#### [Testo scelto]
Patologie dell’anca

Artrosi dell'Anca, Frattura del Bacino, Pubalgia (Sindrome Retto Adduttoria), Conflitto Femoro Acetabolare (FAI), Frattura del Femore.

ARTROSI DELL'ANCA

L’artrosi dell’anca o coxartrosi è una malattia degenerativa dell’articolazione tra il bacino e il femore (coxo-femorale).

Si tratta in particolare dell’infiammazione della cartilagine che ricopre l’articolazione dell’anca, dovuta al deterioramento cartilagineo.

Contemporaneamente all’usura si realizzano dei tentativi di riparazione naturale che però accentuano la formazione di ossificazioni periarticolari, i così detti osteofiti, che finiscono per ostacolare meccanicamente il movimento articolare.

L’artrosi all’anca può insorgere su articolazioni sane o essere conseguenza di malformazioni o traumi. È più frequente nelle donne e nei pazienti in sovrappeso. Ci sono poi alcuni fattori che aggravano il fenomeno dell’artrosi precoce come ad esempio l’attività lavorativa svolta, la perdita di calcio nelle ossa, la conformazione dell’articolazione e l’atteggiamento posturale che l’articolazione assume durante le attività quotidiane.

Nel primo stadio della patologia, la cartilagine inizia a perdere di spessore mentre nelle ultime fasi tende a scomparire completamente. Di conseguenza si crea attrito tra le ossa durante i movimenti.

I sintomi dell’artrosi all’anca sono in genere chiari e inequivocabili. Inizialmente si manifesta con dolore all’inguine che spesso si irradia all’area anteriore-interna della coscia fino al ginocchio. Proprio per questo motivo a volte ci si focalizza sull’articolazione sbagliata.

Inizialmente il dolore si manifesta solo durante l’applicazione di carico sull’articolazione, mentre negli ultimi stadi il fastidio si avverte anche durante il riposo e in particolare di notte, portando a una riduzione sempre maggiore di mobilità.

Il paziente affetto da artrosi dell’anca sente dolore scendendo le scale, infilando le scarpe, accavallando le gambe, alzandosi dal water, o anche semplicemente camminando. A tutto ciò consegue la zoppia, e la sensazione che la gamba non tenga. A lungo andare anche i muscoli della gamba via via perdono la loro efficienza.

La diagnosi è clinica e radiografica. Le radiografie evidenziano le alterazioni del profilo scheletrico mentre la TAC e la risonanza magnetica rilevano le irregolarità delle cartilagini.

#### [Sezione dati]
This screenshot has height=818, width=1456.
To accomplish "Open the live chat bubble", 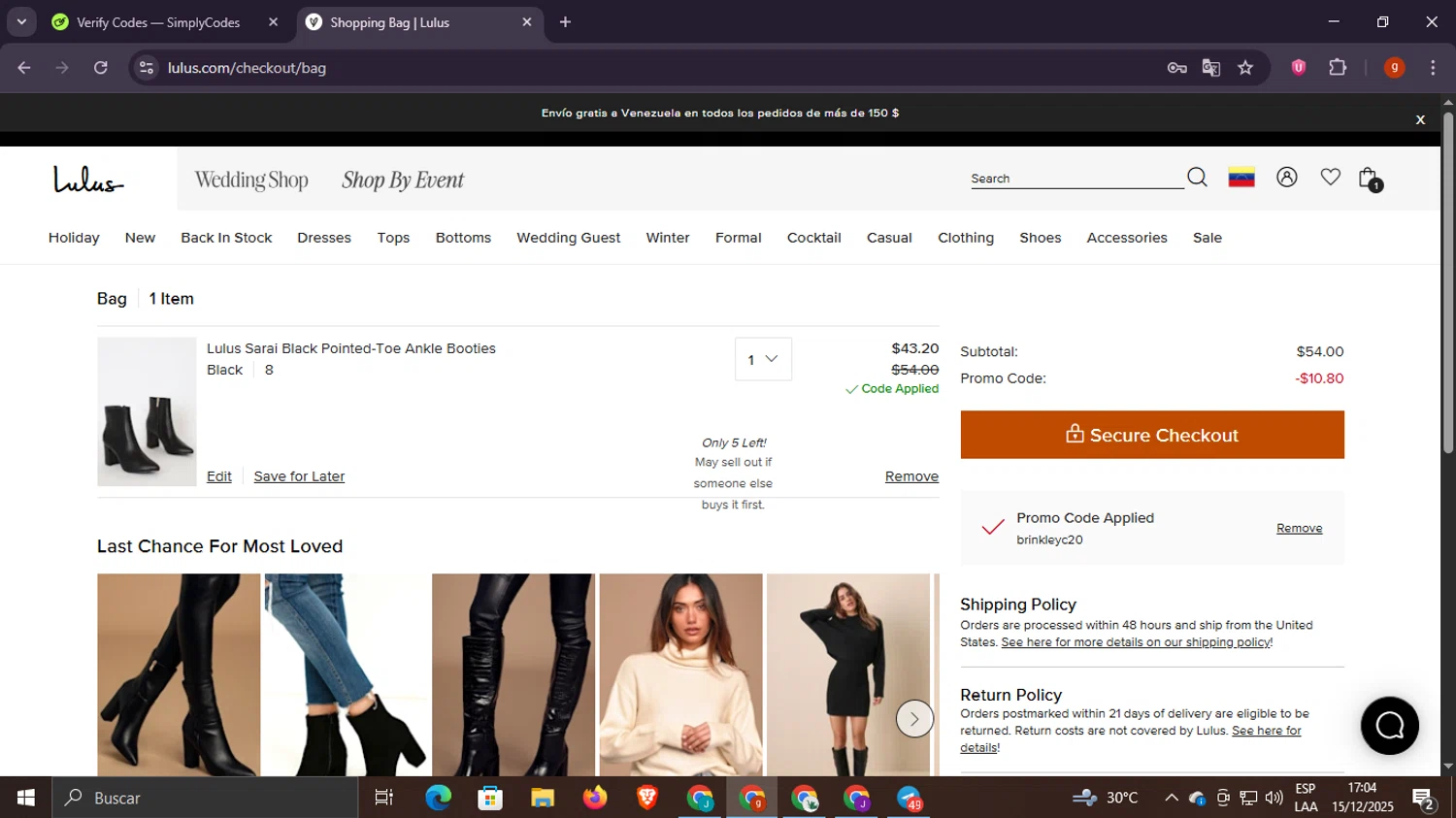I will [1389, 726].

#### [Istruzioni]
a – Secondo il testo sull'artrosi dell'anca, perché a volte ci si focalizza sull'articolazione sbagliata? Rispondi in una-tre frasi.
b – Prosegui il testo sull'artrosi dell'anca a partire da dove si ferma.

#### [Risposte in ordine]
a – Perché all'inizio l'artrosi dell'anca dà dolore all'inguine, e spesso questo dolore si irradia alla parte anteriore-interna della coscia fino al ginocchio. Per questo l'attenzione può finire su un'articolazione diversa dall'anca.

b –
Nel caso dell’artrosi all’anca, un trattamento riabilitativo ben condotto mira alla riduzione del dolore, al recupero del movimento articolare, alla ripresa di una vita attiva e al rallentamento dell’evoluzione della malattia. Il percorso riabilitativo deve essere associato a calo ponderale, riduzione di lavori fisici eccessivi e alla scelta di attività fisiche e sportive adatte.

Bisogna tenere sempre ben presente che le articolazioni sono organi del movimento, e quando una di esse funziona in maniera anomala, si innescano dei meccanismi di compenso dei quali risente tutto l’organismo. Attraverso gli esercizi riabilitativi che sfruttano proprio il movimento, si cerca di conservare il movimento, di ridurre e prevenire l’indebolimento muscolare, di combattere gli atteggiamenti viziati e di mantenere una buona coordinazione.

Un’anca libera dal dolore, forte e mobile abbastanza da consentire una buona qualità di vita è un traguardo raggiungibile dal paziente.

Nei casi molto avanzati di artrosi dell’anca, quando i sintomi diventano invalidanti, si può optare per l’intervento chirurgico di protesi d’anca.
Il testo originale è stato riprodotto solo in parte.